= Beginning of Section =
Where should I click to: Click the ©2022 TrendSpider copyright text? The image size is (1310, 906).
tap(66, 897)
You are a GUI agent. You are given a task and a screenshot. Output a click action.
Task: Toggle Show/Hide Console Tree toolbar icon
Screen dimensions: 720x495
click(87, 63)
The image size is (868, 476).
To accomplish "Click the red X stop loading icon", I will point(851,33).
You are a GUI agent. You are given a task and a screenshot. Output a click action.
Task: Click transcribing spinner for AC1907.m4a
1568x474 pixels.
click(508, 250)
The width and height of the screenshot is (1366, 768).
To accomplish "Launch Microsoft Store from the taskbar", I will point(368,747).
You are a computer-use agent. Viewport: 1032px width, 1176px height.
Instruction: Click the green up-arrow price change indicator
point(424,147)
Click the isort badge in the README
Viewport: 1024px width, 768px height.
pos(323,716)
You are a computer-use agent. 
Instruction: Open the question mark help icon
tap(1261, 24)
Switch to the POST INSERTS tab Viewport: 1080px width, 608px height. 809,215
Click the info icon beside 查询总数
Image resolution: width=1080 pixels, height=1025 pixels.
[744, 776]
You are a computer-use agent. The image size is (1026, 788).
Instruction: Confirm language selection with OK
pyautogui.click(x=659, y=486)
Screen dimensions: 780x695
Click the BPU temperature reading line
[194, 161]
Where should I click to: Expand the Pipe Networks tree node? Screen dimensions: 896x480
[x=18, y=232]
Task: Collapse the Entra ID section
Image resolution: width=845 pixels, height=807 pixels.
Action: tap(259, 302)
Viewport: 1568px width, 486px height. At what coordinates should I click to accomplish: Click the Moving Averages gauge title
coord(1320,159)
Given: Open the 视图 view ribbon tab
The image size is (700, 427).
= End of Section =
● PROBLEM TO WORK ON: Line count for the word "agent": work out how many lines of the data above include it, and reply with that number alone.

● WRITTEN ANSWER: 5